Observador Isento (Unbiased Observer)

A space for rational, civilized, non-dogmatic discussion of all important subjects of the moment. - Um espaço para discussão racional, civilizada, não dogmática de todos os assuntos importantes do momento.

Wednesday, March 13, 2013

O Calendário Cristão

Luiz A. Góes

Sentado numa sala de espera há alguns anos, li casualmente um artigo numa revista que lá estava e que achei extremamente interessante. Terminava de ler o tal artigo quando "chegou a minha vez", como se costumava dizer antigamente, e larguei a revista para ir fazer o que tinha ido fazer ali. Ao sair, lembrei-me do artigo e tentei encontrar a tal revista de novo, mas não consegui. Fiquei com aquilo na cabeça, e tempos depois resolvi garimpar na internet para ver se existia alguma coisa a respeito do assunto. Espantei-me, porque o que encontrei daria para encher uma biblioteca inteira.
O artigo falava sôbre a Estrela de Belém, que o articulista dizia tratar-se de um cometa, dadas as suas características. Segundo o artigo, um cometa semelhante teria surgido no século XIX na região de Paris, tendo ficado visível por cêrca de um mês, coincidentemente o tempo aproximado da visibilidade da Estrela de Belém, segundo o relato bíblico. E contava que estudos astronômicos revelaram ter o referido cometa aparecido antes por volta do ano 5 A.C., com previsão para sua próxima aparição e outros detalhes de que não me lembro.
A rápida garimpada que fiz revelou-me que a Estrela de Belém, - como eu devia, aliás, ter previsto, - é um dos astros mais pesquisados pelos astrônomos, talvez nem tanto pela sua importância astronômica mas sim pela sua importância histórica e religiosa para o Cristianismo. As hipóteses para a explicação astronômica da Estrela de Belém são numerosas: conjunções de estrelas ou de planetas, explosões de estrelas, surgimento de novas estrelas, aparecimento de cometas, etc, etc, fenômenos realmente ocorridos mas que, por coincidência, devem ter todos ocorrido, segundo os astrônomes, no período de 6 A.C. a 4 A.C..

**Dados fornecidos**
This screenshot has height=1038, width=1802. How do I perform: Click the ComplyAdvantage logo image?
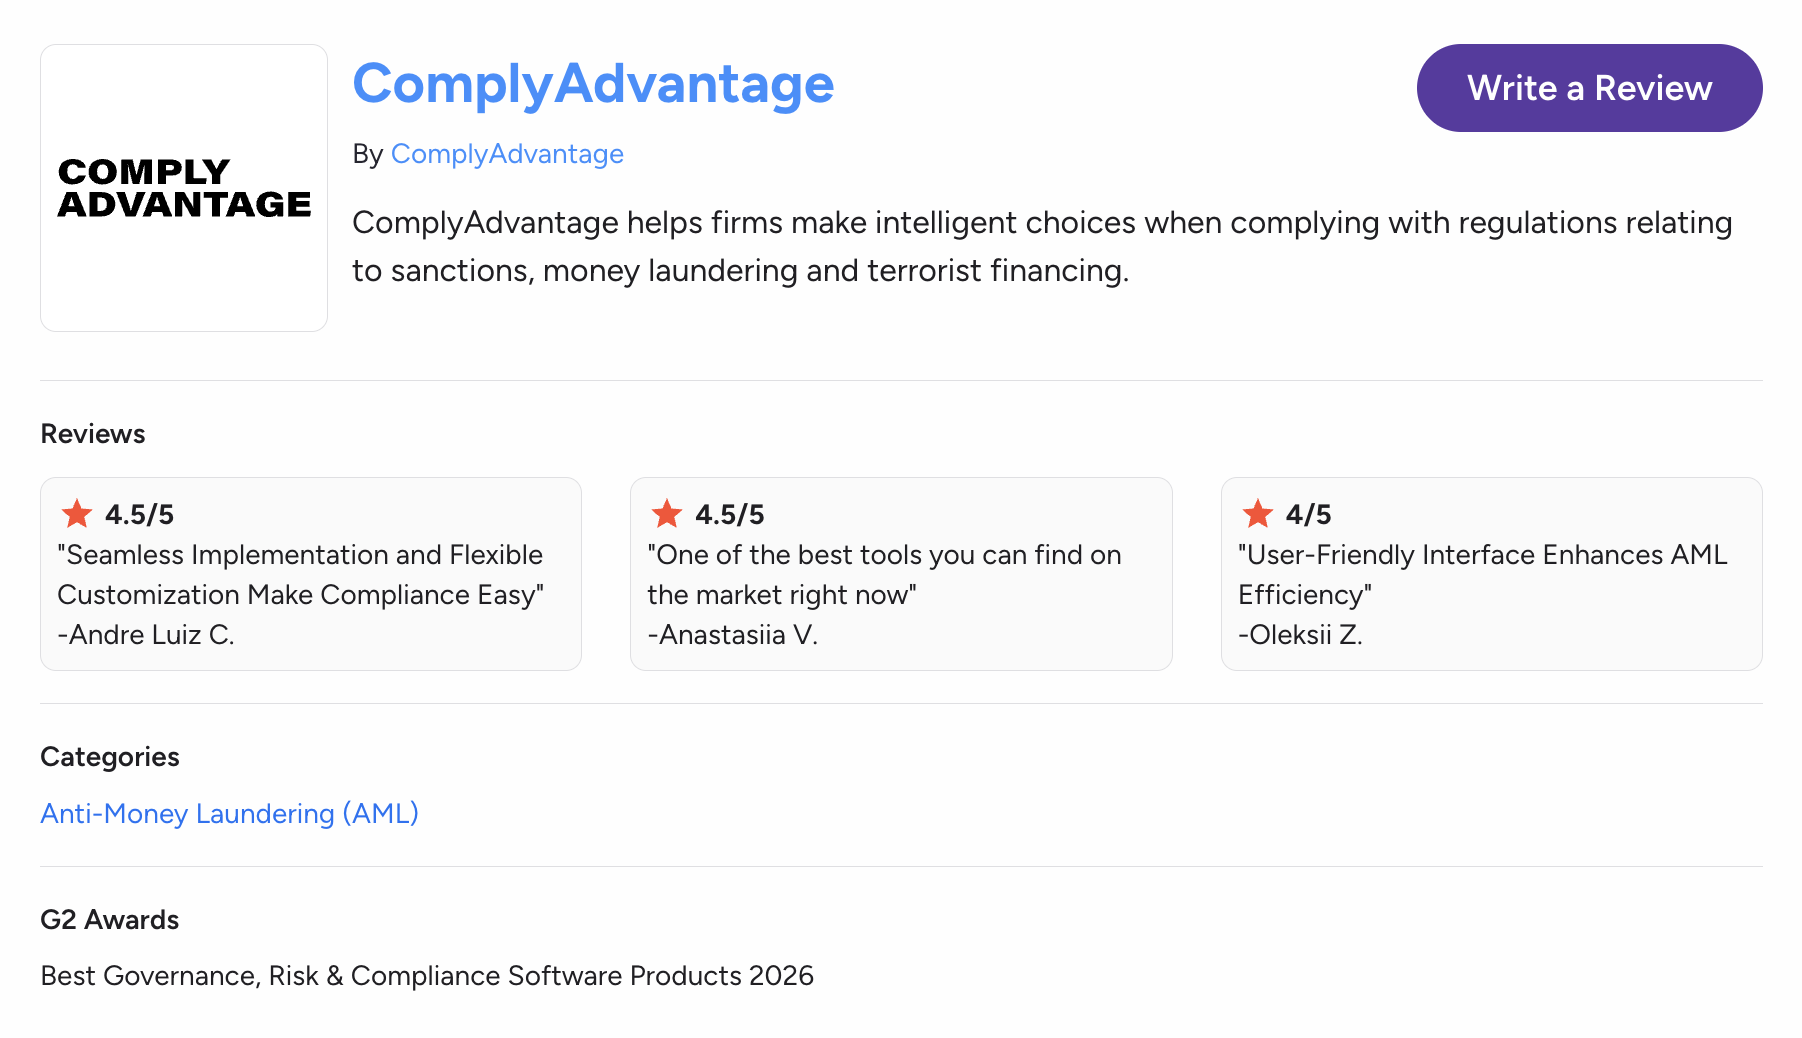tap(184, 188)
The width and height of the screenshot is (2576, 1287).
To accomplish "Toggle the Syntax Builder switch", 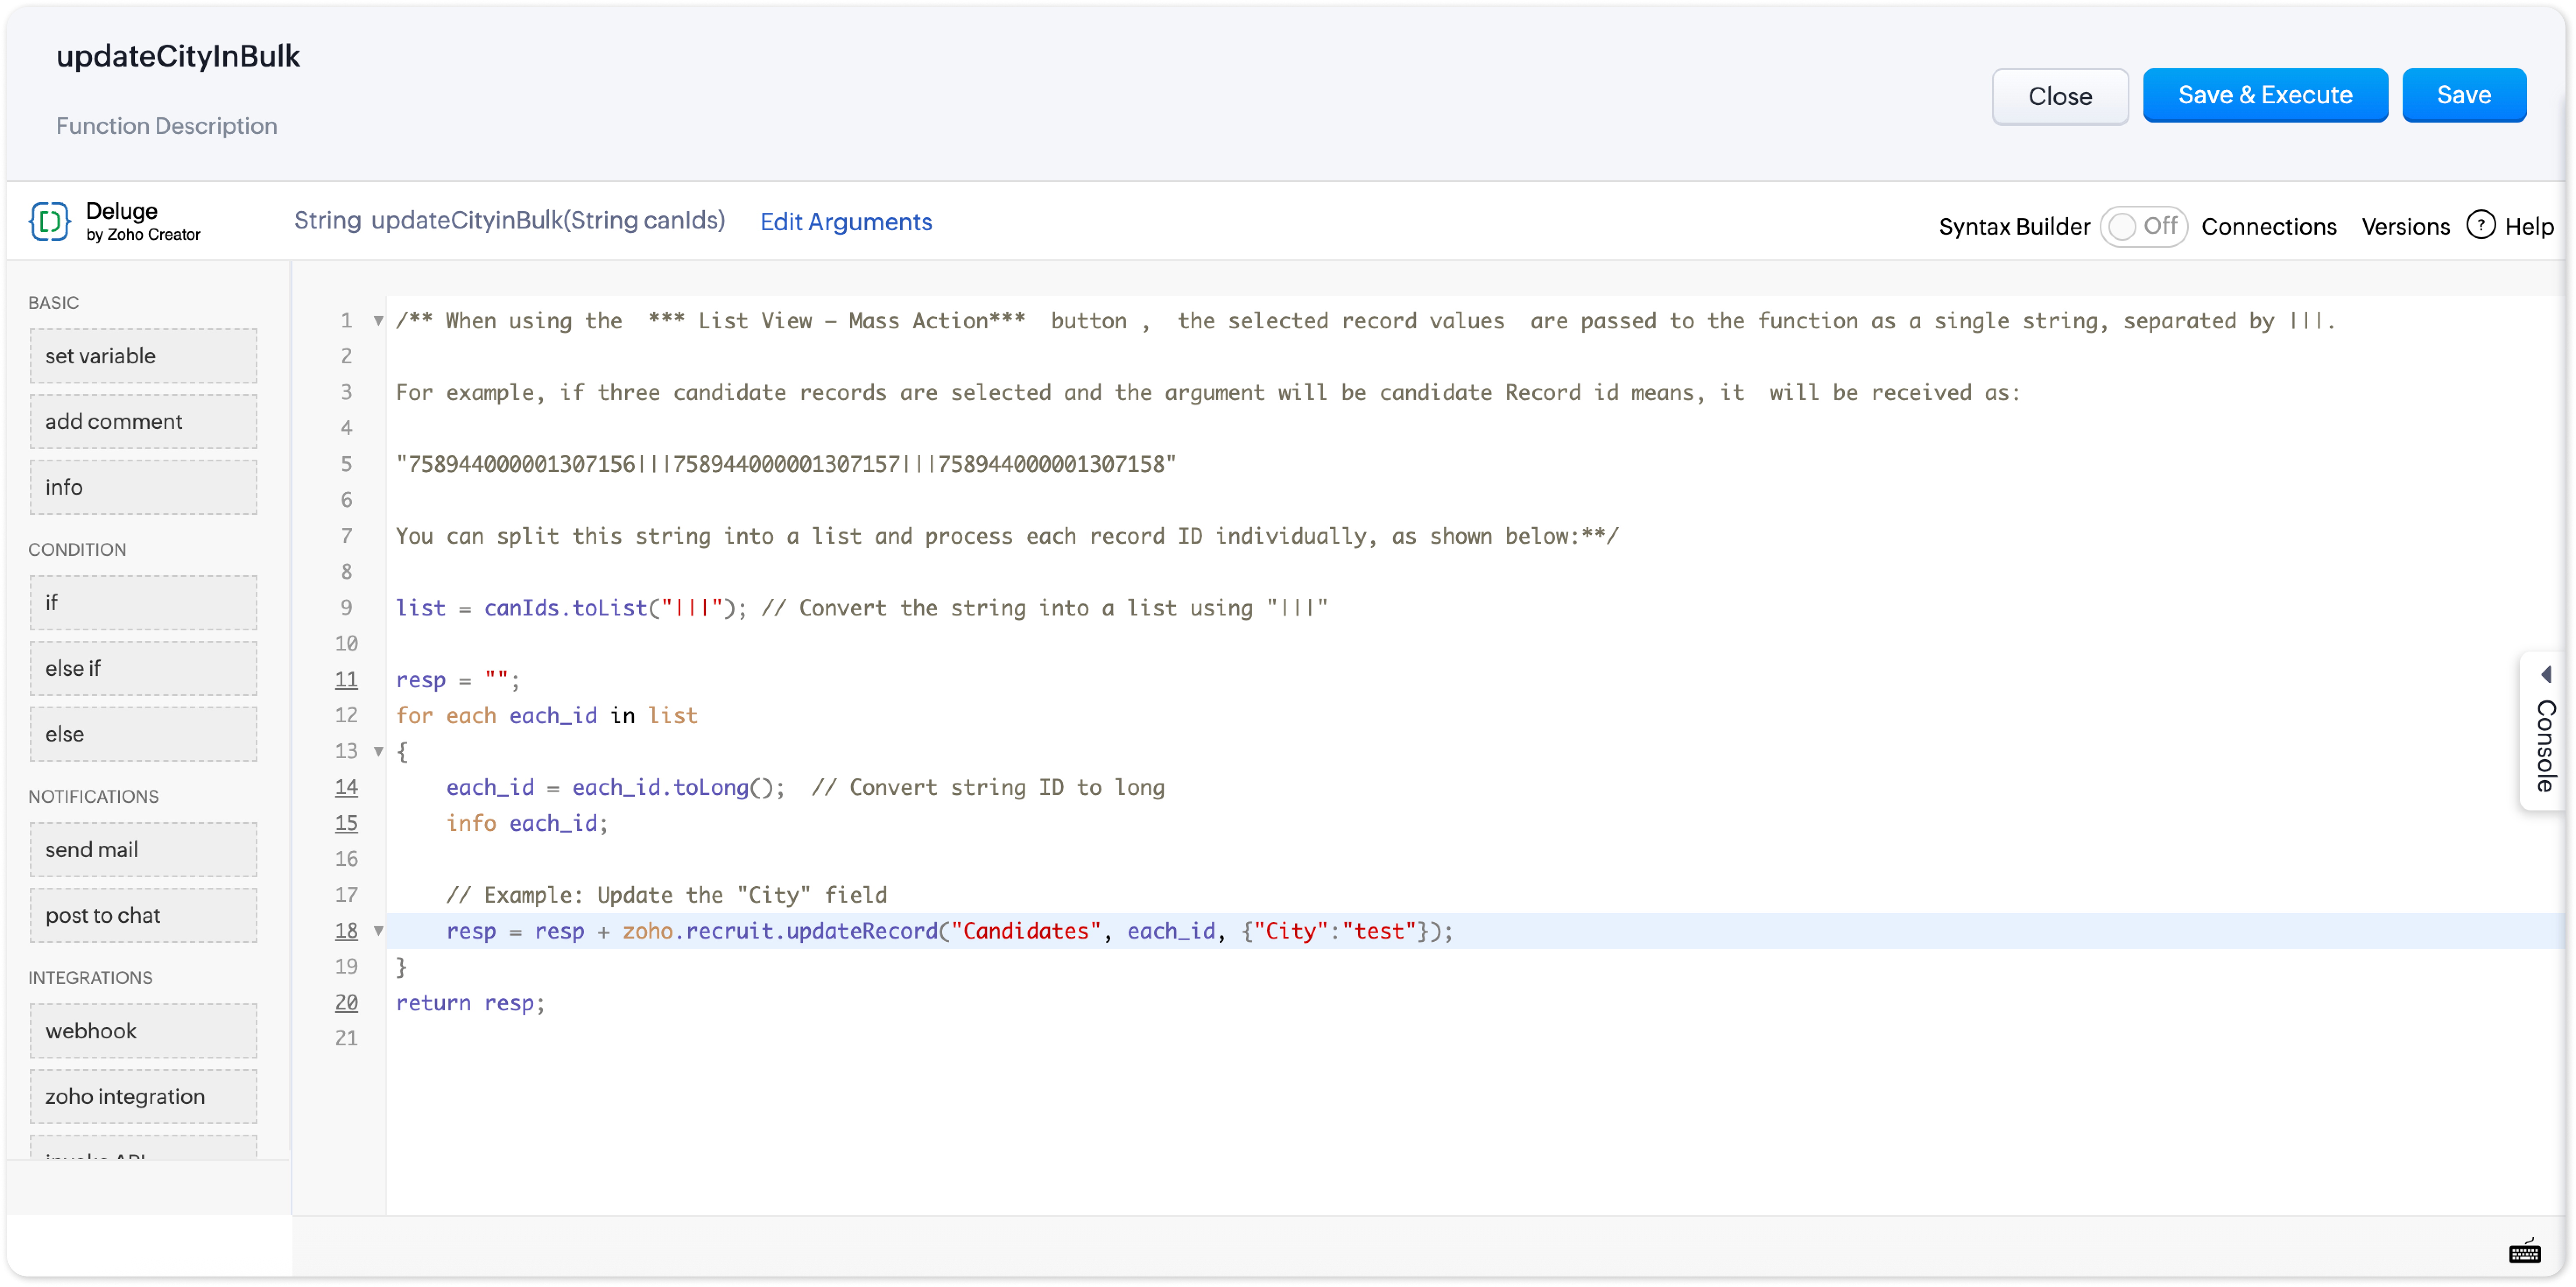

**Exercício proposto**
Traduza para o inglês esta frase do texto sobre a Estrela de Belém: "Espantei-me, porque o que encontrei daria para encher uma biblioteca inteira." A listagem não tem relação com o texto sobre a Estrela de Belém.

**Solução**
I was astonished, because what I found would be enough to fill an entire library.